Now the famous saying practice makes perfect has received some scientific backing, for neuroscientists from Carnegie Mellon University and the Max Planck Institute have identified the novel mechanism behind long-term learning.
Washington, Jan 4 : Now the famous saying 'practice makes perfect' has received some scientific backing, for neuroscientists from Carnegie Mellon University and the Max Planck Institute have identified the novel mechanism behind long-term learning.
According to the research team, the mechanism explains how brain synapses strengthen in response to new experiences.
Earlier study by Carnegie Mellon researcher and lead author of the study Alison Barth has shown that there is a link between synaptic plasticity, or changes, and learning and memory. However, not much was known about the mechanisms that trigger learning that occurs over longer timeframes, with continuing training or practice.
Now, the team has shown that N-methyl-D-aspartate (NMDA) receptors are required to initiate synaptic plasticity in this mechanism, a fact that holds true in many areas of the brain.
Barth and colleagues discovered that the NMDA receptors experience a sort of Jekyll-and-Hyde transition after an initial phase of learning. Instead of helping synapses get stronger, they actually begin to weaken the synapses and impair further learning.
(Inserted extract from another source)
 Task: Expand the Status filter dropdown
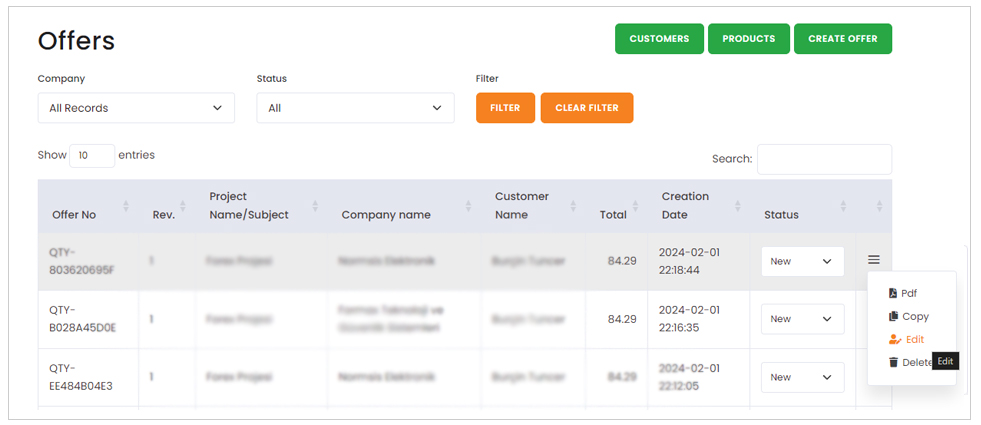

"We know intuitively that the more we practice something, the better we get, so there had to be something that happened after the NMDA receptors switched function which helped synapses to continue to strengthen," said Barth.
Barth opted to look at the cortex, an area of the brain responsible for a slower form of learning that can improve with additional training, or experience. She notes that this brain area may use very different molecular mechanisms than other forms of short-term, episodic memory like those that may occur in the hippocampus.
In a series of experiments the researchers blocked different receptors, including NMDA, to see the receptors' effect on long-term neural stimulation. They found that while the NMDA receptor is required to begin neural strengthening, a second neurotransmitter receptor - the metabotropic glutamate (mGlu) receptor - comes into play after this first phase of cellular learning.
Using an NMDA antagonist to block NMDA receptors after the initiation of plasticity resulted in enhanced synaptic strengthening, while blocking mGlu receptors caused strengthening to stop.
The researchers then tracked the changes in the neurons by using a transgenic mouse model that Barth created. In the model, a mild sensory imbalance is created by allowing the mouse to sense its surrounding through only one whisker.
Whiskers are useful in studying sensory plasticity because, like human fingers, each whisker is linked to its own unique area of the brain's cortex, making it easy to monitor activity and changes. Limiting the mouse's ability to sense its surroundings through only one whisker causes a sensory imbalance leading to increased plasticity in the cortex.
"The neural mechanisms of learning and memory have been poorly understood. Establishing the relationship between NMDA and mGlu receptors will allow us to better understand how we learn and perhaps may help us better understand diseases where learning and memory is lost, as in Alzheimer's disease," said Barth.
The findings are published in the Jan. 4 issue of Science.
ANI